A verdade é que não sabemos ao certo o motivo de tanta demora, mas vamos tentar descobrir adiante…

Razões políticas para a implantação do acordo de 1990

Como já criamos muita polêmica, vamos à história que resultou em tantos vaivéns diplomáticos e que finalizou pela tentativa de unir a língua portuguesa da Comunidade de Países de Língua Portuguesa (CPLP).

O principal argumentou que fomentou essa última reforma ortográfica foi diminuir as diferenças entre os portugueses falados em todos os países lusófonos: Portugal, Brasil, Cabo Verde, Moçambique, Guiné-Bissau, Angola, São Tomé e Príncipe e Timor Leste (independente a partir de 2004).

Mas porque uniformizar os portugueses de todos os países lusófonos?

A ideia é aumentar o prestígio da língua no mundo (como os estrangeiros veem nosso idioma?) e as trocas comerciais e não-comerciais entre os países. Melhorar a comunicação entre as nações lusófonas, isso?

A língua portuguesa e suas mudanças Aprenda tudo sobre o novo acordo ortográfico como os outros!

Todo o processo foi iniciado pela Academia das Ciências de Lisboa. Vários pesquisadores de todos os países lusófonos foram à cidade para contribuir com o novo acordo.

No caso do Brasil, os convidados foram Antônio Houaiss (sim, do dicionário!) e Nélida Piñon.

As novas regras deveriam ser incorporadas em 1994. Porém, somente três países assinaram o documento: Portugal, Brasil e Cabo Verde. Com isso, sua entrada em vigor foi adiada.

Somente em 2004 com a independência do Timor Leste é que o assunto voltou à tona. Dessa vez, eles entraram em um acordo que precisariam da ratificação de três países da CLPL para colocar o acordo em vigor.

O Brasil, então, ratificou o “Segundo Protocolo Modificativo” em 2004 junto com Cabo Verde. Em 2006 foi a vez de São Tomé e Príncipe. Porém, Portugal só ratificou o segundo protocolo em 2008 por causa de desavenças sobre o acordo entre os parlamentares.

Depois de Portugal, Timor Leste e Guiné-Bissau assinaram o acordo em 2009. Atualmente, somente Angola não aderiu ainda ao novo acordo ortográfico.

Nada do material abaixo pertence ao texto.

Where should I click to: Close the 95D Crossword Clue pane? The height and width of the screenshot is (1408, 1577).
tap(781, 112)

Com a ratificação de Guiné-Bissau no acordo, as regras começaram a valer no Brasil e nos outros países em 2009.

Foi estipulado um período de transição para a efetivação do acordo: de 1º de janeiro de 2009 a 31 de dezembro de 2015. Por isso, as normas se tornaram obrigatórias em 1º de janeiro de 2016.

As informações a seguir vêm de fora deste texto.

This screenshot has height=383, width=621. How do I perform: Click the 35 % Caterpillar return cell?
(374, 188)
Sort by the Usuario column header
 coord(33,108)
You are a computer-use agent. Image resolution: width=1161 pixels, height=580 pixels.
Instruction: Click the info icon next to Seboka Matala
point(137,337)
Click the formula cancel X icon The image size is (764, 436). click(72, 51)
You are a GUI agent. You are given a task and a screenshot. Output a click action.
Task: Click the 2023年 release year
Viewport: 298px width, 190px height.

Principais mudanças com o acordo de 1990

As principais mudanças na língua aconteceram na acentuação, no hífen, no trema e no alfabeto.

  • Acentuação:
    – Os ditongos (encontro de duas vogais na mesma sílaba) abertos éi, ói, e éu não são mais acentuados em paroxítonas (continuam acentuados em monossílabos e em oxítonas ). Por exemplo, as paroxítonas ideia, plateia, heroico, jiboia (antes – idéia, platéia, heroíco, jibóia).
    – Não existe mais o acento diferencial em palavras homográficas. Veja o antes e o depois das palavras: pára/para, péla (s)/pela (s), pêlo (s)/pelo (s), pólo (s)/ polo (s) e pêra/pera
    – Verbos ter e vir: acentua-se as formas verbais na terceira pessoa do singular (ele/ela) de ter e seus derivados com acento agudo.
    A 3ª pessoa do plural (eles/elas) preserva o acento circunflexo de ter e derivados/vir.
    – Hiato (dois sons vocálicos em duas sílabas consecutivas): os hiatos oo ou não são mais acentuados
  • O hífen foi eliminado:
    – Segundo elemento começando por s ou r. As duas consoantes devem ser duplicada: antirreligioso, contrarregra
    – Prefixo termina em vogal e o segundo elemento começa com uma vogal diferente: extraescolar, autoestrada.